110 million animals per year
U.S. laboratories annually use about 110 million of the estimated 192 million rodents, mostly mice, used in labs worldwide, according to Cruelty Free International, along with more than 700,000 animals of species tracked under the Animal Welfare Act, among them about 72,000 nonhuman primates, 45,000 dogs, and 12,600 cats.
The toll also includes about 14 million fish and birds, who along with rats and mice are not tracked.
Private sector funding for laboratory animal use is extensive but undocumented.

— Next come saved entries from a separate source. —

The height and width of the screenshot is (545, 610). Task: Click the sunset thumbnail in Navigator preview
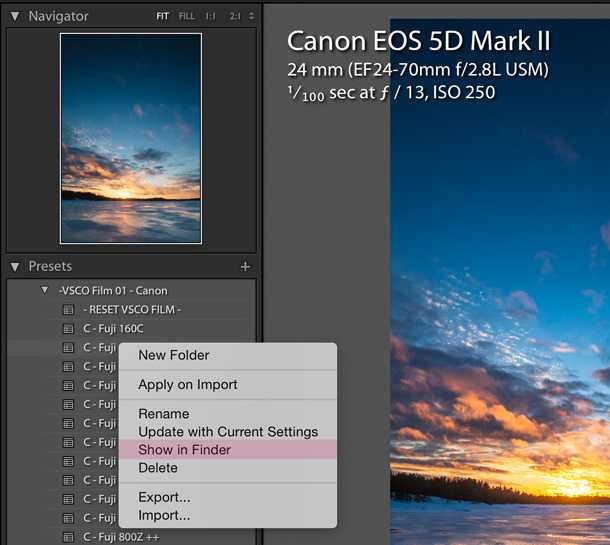point(131,138)
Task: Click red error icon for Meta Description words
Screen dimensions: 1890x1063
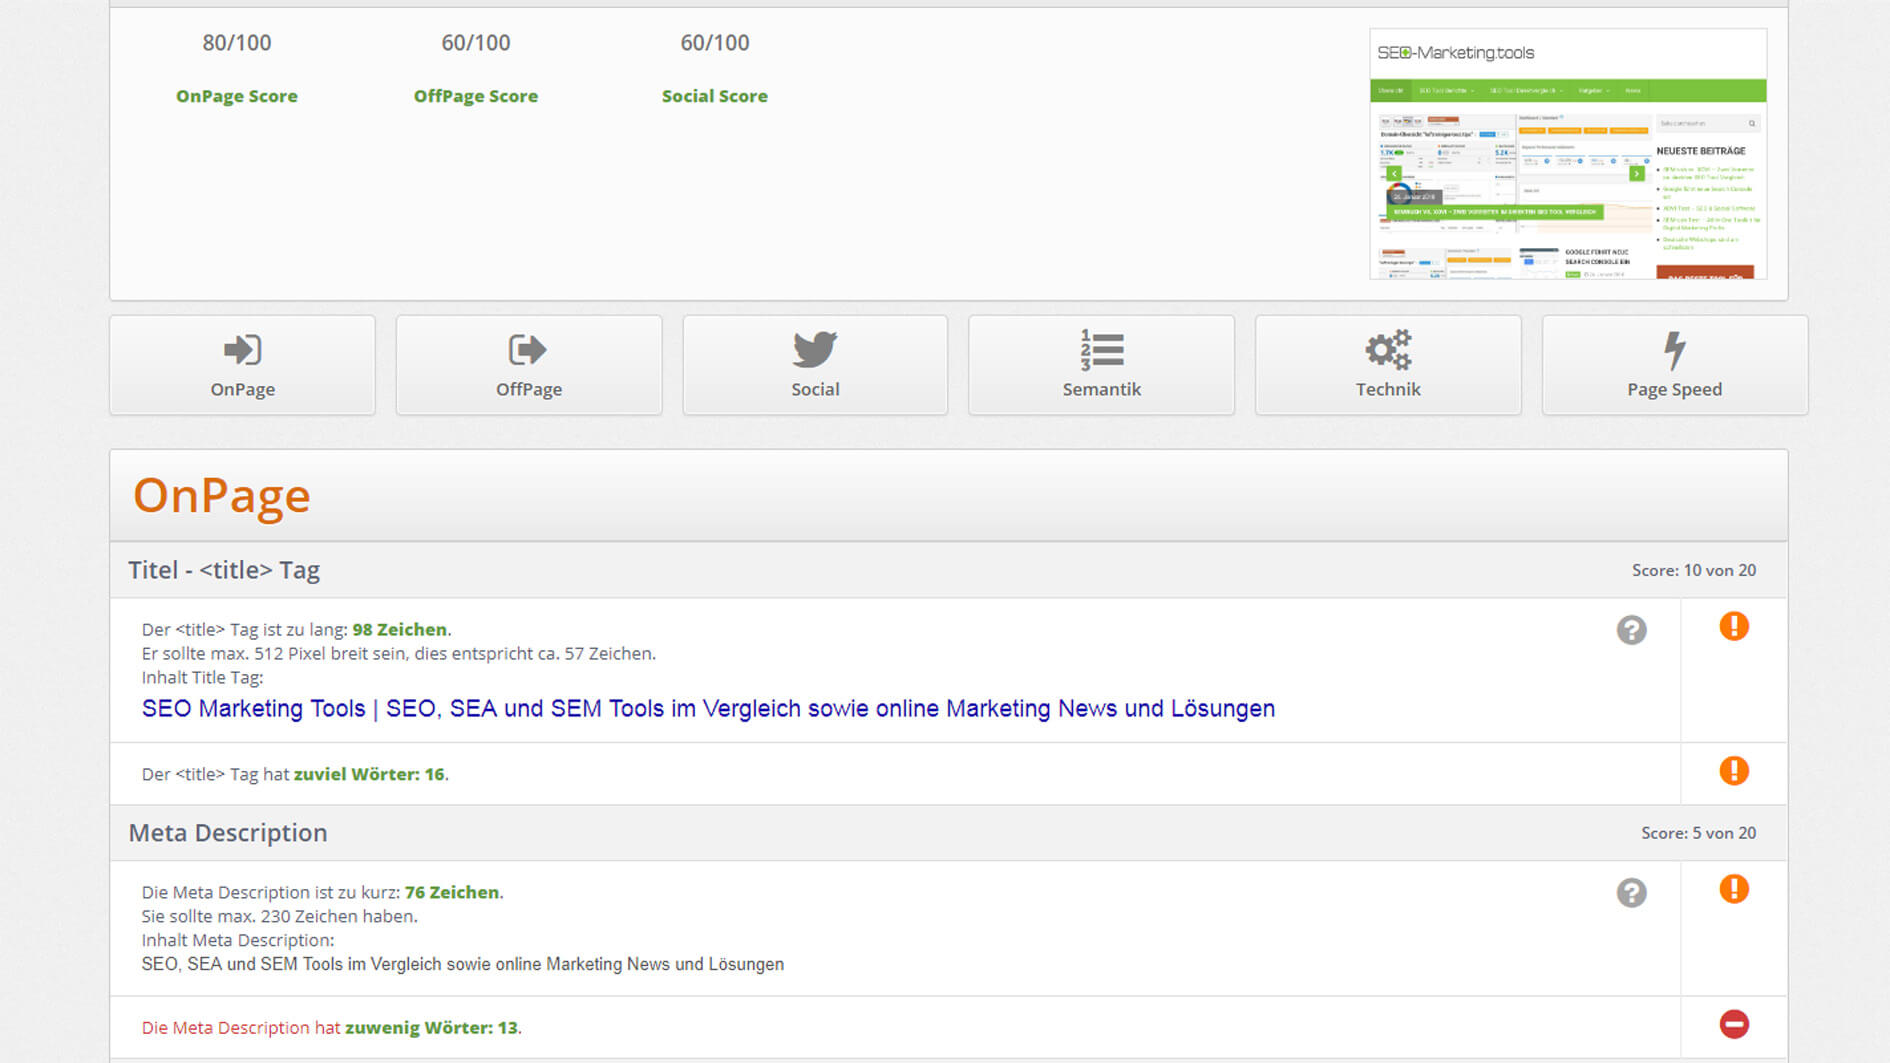Action: click(x=1733, y=1024)
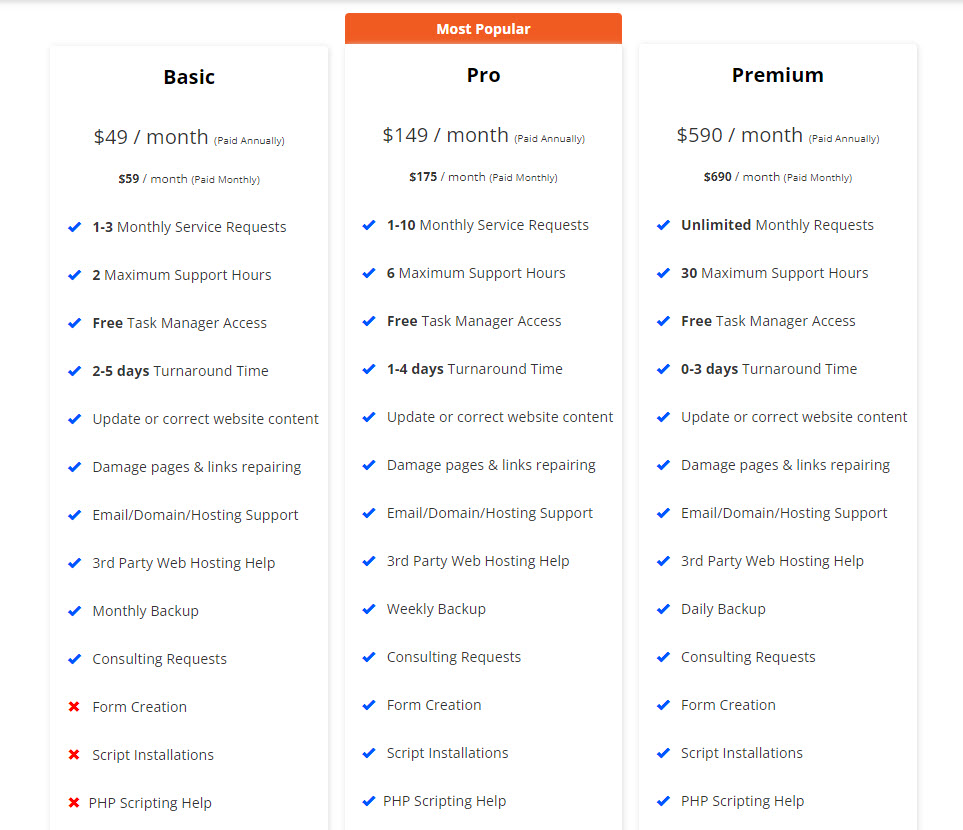This screenshot has width=963, height=830.
Task: Click the checkmark by Pro Form Creation
Action: click(368, 705)
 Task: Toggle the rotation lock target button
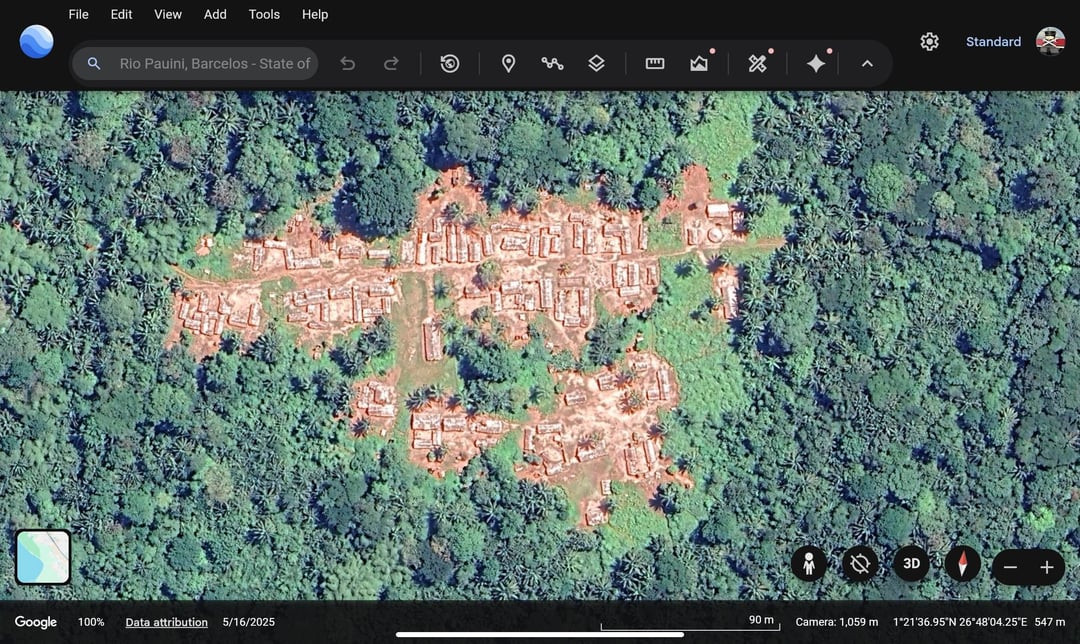click(x=860, y=564)
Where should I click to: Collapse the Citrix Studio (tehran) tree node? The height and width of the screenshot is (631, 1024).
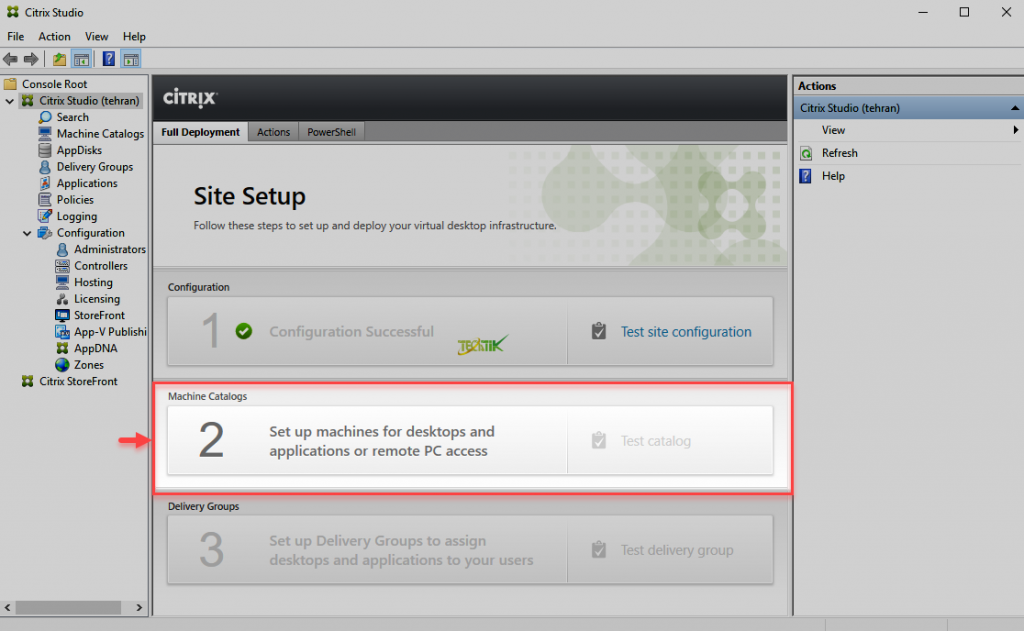point(10,100)
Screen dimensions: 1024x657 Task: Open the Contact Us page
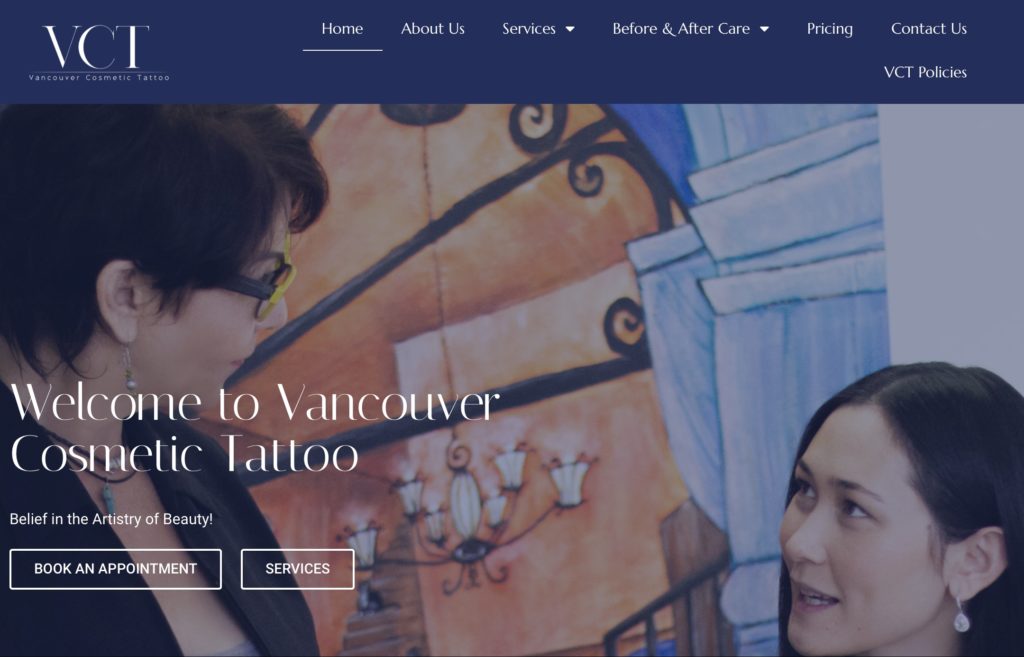[929, 29]

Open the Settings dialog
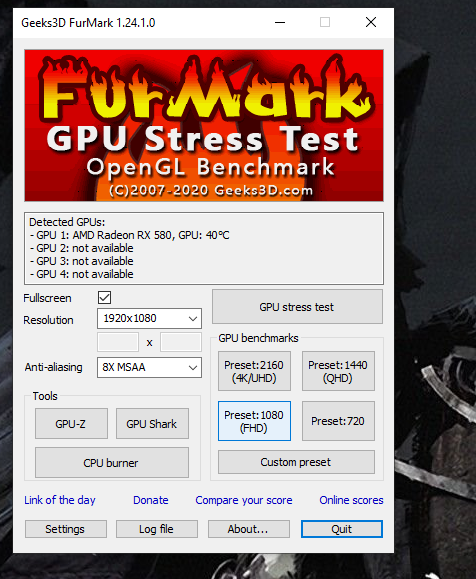coord(66,529)
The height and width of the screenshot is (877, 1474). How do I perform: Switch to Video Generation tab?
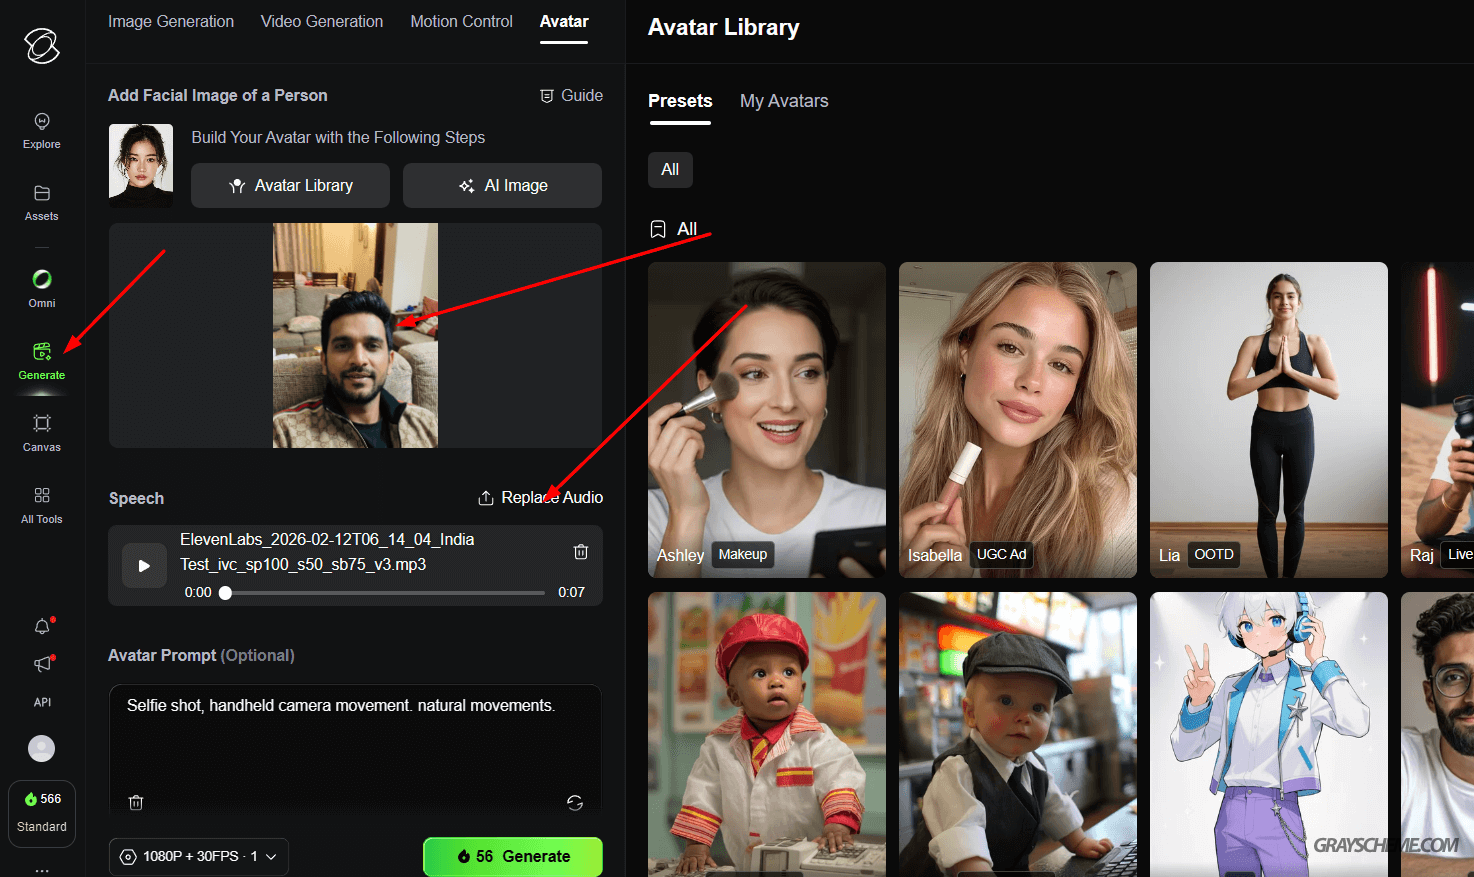[322, 22]
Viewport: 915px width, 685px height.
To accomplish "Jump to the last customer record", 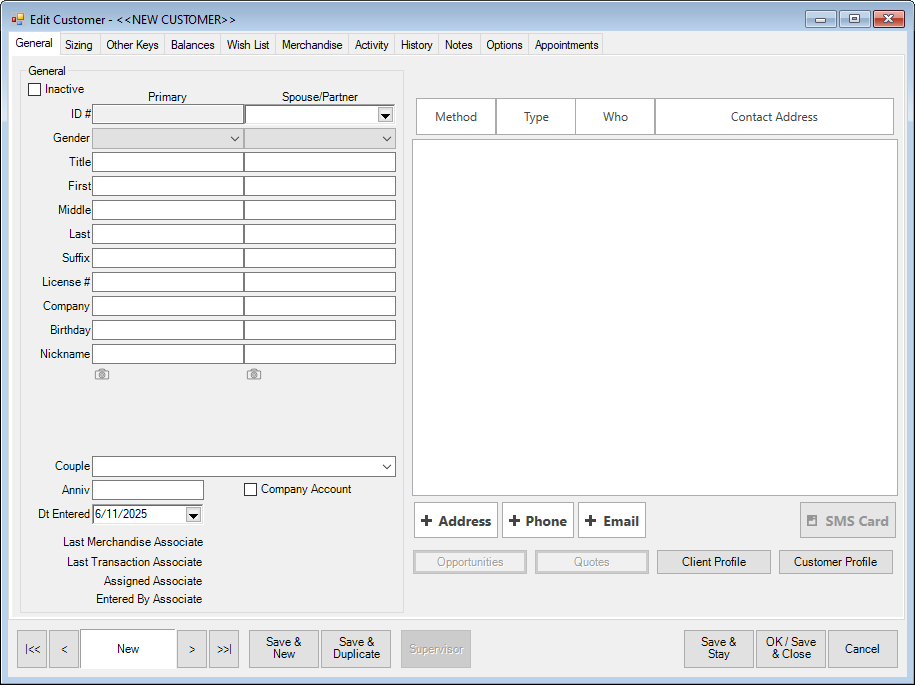I will click(224, 649).
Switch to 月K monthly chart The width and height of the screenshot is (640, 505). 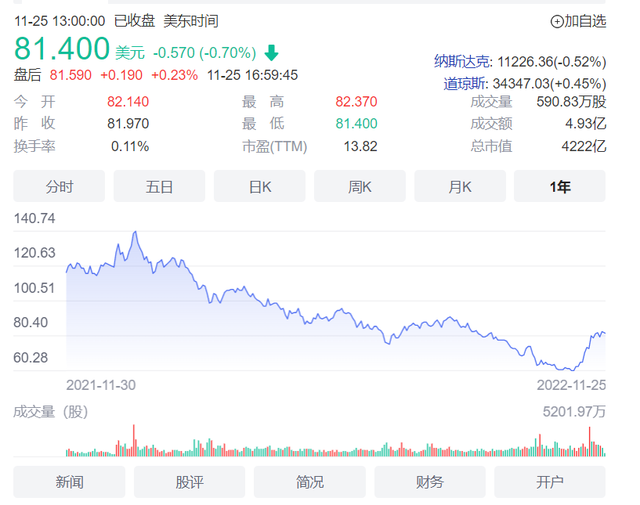(x=459, y=186)
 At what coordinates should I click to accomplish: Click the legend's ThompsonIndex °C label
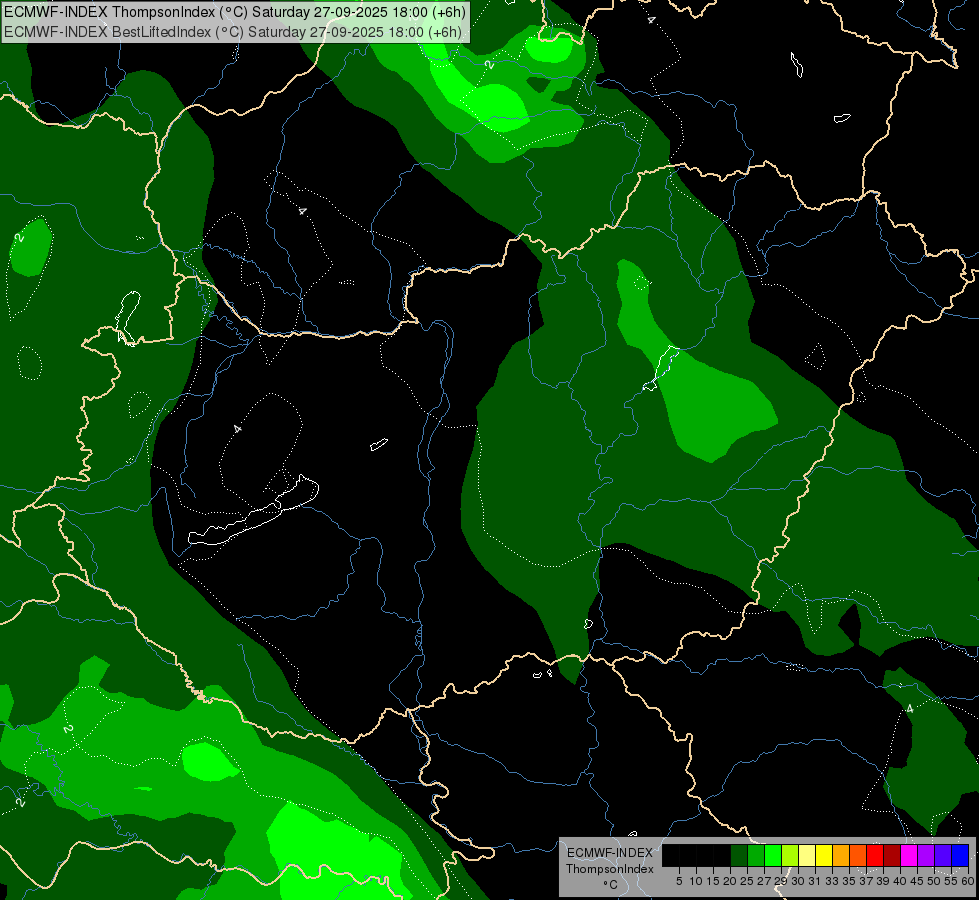pos(609,868)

Almost all funding for laboratory animal use that can be documented comes through the National Institutes of Health.
But a reduction of animal use in experiments appears to be as likely to come through legislation specifically targeting animal use as through budget cuts that do not change animal testing mandates.
FDA Modernization 3.0
“Very quick out of the gate in the new 119th Congress, a bipartisan group of eight lawmakers — led by U.S. Senators Cory Booker, Eric Schmitt, and Rand Paul,” a Democrat and two Republicans— have reintroduced the FDA Modernization 3.0,” exulted Animal Wellness Action and Center for a Humane Economy president Wayne Pacelle on February 2, 2025.
“That’s the same band of lawmakers,” Pacelle said, “with a commitment to reform animal testing who worked to pass the same bill in the Senate” in the 118th Congress.
“Unfortunately,” Pacelle continued, “leaders of the U.S. House didn’t pass that Senate measure, even though the House bill had deep and broad bipartisan support.
“The FDA is not implementing the law”
“It was just more than two years ago,” Pacelle recalled, “that Senators Paul and Booker led the effort to pass the Food & Drug Administration Modernization Act 2.0 to eliminate an animal-testing mandate for all new development of pharmaceutical drugs — accounting for perhaps 75% of all animal testing.”
However, Pacelle charged earlier, in November 2024, “The Food & Drug Administration is not implementing the new law, as Congress demanded of it. The FDA has not, more to the point, lifted a finger to update its regulations to allow for the use of 21st-century animal-free methods to screen new drugs,” leading to the introduction of the Food & Drug Administration Modernization Act 3.0.
Pacelle blamed Food & Drug Administration intransigence on “companies that profit from selling animals to laboratories, desperately clinging to their lucrative business. Charles River Laboratories and Alpha Genesis, to name two companies in this space,” Pacelle charged, “want to keep selling animals to labs even if the work does little good for patients in need.”
Alpha Genesis
At the time, 43 rhesus macaques had just escaped from an Alpha Genesis facility in Yemassee, South Carolina. The last of the macaques were reportedly recaptured on January 25, 2025, having never actually left a wooded buffer zone surrounding their housing.
(See Behind the Alpha Genesis monkey “great escape” & recaptures.)
While those rhesus macaques were at large, reported Karl Puckett for the Island Packet on February 5, 2025, another 22 rhesus macaques died at the Alpha Genesis facility in November 2024.
This led to Alpha Genesis receiving a USDA Animal & Plant Health Inspection Service [APHIS] citation for an alleged critical violation of the federal Animal Welfare Act.
Wrote Puckett, “In a report on the incident, the USDA said the monkeys appeared to have died from carbon monoxide exposure. A heating unit had been placed inside of an interior field cage.
“At this time,” Puckett added, “APHIS does not have an open investigation for Alpha Genesis, spokesman R. Andre Bell said.”
Alleges People for the Ethical Treatment of Animals, “Despite receiving $19 million in contracts from the National Institutes of Health, Alpha Genesis has repeatedly failed to meet even the most basic animal welfare standards.”